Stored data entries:
------------------------------------------------------------
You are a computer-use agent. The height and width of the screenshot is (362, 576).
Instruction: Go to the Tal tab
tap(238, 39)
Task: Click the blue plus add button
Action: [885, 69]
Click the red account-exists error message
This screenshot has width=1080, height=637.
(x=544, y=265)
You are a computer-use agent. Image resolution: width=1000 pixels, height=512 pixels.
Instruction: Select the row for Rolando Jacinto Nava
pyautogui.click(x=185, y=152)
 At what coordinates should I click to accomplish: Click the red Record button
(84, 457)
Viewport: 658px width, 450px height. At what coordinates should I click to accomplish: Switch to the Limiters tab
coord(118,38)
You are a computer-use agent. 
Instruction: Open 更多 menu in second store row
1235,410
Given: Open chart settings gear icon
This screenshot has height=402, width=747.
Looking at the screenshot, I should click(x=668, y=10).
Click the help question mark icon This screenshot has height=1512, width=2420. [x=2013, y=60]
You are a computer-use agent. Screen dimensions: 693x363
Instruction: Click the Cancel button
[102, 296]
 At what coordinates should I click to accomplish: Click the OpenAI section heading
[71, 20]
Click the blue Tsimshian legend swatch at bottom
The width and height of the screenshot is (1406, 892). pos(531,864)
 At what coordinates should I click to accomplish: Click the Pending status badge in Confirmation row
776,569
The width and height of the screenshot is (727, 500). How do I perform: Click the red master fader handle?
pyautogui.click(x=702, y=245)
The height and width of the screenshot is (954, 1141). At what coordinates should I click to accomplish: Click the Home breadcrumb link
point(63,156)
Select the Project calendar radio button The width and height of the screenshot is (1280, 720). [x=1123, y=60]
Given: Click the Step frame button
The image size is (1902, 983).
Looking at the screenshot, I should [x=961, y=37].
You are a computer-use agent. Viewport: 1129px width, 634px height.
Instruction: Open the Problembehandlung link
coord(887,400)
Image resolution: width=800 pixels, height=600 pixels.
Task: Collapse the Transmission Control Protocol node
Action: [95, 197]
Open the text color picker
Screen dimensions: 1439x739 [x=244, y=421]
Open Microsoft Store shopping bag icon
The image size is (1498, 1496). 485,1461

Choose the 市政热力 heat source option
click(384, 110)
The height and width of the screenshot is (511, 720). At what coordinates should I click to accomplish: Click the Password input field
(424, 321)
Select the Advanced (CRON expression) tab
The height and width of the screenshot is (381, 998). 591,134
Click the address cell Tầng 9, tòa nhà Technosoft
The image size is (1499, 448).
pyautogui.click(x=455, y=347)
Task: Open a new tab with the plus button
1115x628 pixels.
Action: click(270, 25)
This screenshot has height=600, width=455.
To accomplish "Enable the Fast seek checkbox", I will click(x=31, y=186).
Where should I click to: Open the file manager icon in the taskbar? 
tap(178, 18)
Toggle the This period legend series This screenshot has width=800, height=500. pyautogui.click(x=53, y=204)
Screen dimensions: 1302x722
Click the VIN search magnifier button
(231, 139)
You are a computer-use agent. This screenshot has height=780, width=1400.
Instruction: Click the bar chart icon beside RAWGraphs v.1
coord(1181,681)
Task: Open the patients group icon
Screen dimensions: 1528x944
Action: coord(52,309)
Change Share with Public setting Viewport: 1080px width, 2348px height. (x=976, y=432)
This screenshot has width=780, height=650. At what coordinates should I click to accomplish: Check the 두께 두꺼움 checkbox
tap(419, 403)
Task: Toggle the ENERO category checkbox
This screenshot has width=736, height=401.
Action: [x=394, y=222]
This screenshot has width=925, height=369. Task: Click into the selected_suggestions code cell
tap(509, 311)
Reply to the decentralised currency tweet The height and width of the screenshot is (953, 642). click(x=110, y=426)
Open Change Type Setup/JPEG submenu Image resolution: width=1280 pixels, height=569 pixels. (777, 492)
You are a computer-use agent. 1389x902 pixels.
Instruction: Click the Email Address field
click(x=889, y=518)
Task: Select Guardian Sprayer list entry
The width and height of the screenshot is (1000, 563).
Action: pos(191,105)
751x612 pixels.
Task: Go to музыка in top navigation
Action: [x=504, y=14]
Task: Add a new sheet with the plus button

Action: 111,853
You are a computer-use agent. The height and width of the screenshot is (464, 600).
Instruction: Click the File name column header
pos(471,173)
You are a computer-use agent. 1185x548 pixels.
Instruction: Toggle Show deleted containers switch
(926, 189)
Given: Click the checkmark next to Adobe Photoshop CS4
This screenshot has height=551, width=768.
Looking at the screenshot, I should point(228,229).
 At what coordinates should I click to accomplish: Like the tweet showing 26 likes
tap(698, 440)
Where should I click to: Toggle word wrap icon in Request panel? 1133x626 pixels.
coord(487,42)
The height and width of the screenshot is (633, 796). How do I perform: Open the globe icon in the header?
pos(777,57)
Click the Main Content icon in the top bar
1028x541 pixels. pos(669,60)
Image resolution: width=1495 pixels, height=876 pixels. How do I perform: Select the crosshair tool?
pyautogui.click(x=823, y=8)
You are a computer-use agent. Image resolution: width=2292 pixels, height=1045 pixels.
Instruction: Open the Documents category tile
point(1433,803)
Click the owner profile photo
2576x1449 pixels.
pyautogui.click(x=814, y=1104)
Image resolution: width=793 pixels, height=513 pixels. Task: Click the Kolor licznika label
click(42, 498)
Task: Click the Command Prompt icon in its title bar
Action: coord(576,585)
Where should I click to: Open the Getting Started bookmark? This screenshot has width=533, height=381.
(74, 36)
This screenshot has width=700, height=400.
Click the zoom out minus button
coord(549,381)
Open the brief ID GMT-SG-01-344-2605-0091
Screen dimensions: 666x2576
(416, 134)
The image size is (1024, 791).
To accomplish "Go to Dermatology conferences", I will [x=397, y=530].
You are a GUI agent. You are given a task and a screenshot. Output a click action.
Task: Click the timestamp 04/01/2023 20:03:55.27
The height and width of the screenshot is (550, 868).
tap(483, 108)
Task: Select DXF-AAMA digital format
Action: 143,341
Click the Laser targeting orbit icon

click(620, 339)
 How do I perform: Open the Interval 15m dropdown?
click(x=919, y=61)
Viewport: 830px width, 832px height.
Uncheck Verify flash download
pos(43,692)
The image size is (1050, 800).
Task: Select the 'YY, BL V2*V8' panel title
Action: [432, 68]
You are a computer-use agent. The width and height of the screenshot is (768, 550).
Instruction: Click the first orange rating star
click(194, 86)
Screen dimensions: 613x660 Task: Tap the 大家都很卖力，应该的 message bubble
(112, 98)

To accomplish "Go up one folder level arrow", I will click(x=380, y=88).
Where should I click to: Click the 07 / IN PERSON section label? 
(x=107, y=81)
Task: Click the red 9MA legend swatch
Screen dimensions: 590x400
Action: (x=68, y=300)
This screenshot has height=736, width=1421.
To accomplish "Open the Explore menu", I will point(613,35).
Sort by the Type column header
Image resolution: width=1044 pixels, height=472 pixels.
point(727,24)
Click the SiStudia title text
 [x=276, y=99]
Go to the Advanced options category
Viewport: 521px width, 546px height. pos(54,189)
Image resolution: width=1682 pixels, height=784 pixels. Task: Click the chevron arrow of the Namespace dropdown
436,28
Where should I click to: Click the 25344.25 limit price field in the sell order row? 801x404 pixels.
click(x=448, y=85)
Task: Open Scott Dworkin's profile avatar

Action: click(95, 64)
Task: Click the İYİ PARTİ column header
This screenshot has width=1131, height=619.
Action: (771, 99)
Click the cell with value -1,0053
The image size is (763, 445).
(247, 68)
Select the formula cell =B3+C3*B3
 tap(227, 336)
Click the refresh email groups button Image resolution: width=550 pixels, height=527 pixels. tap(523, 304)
------------------------------------------------------------
§ **TASK**
If a line in the entries holds the string "will", count it, then state the total and nothing more.

§ **THE COMPLETED TASK**
4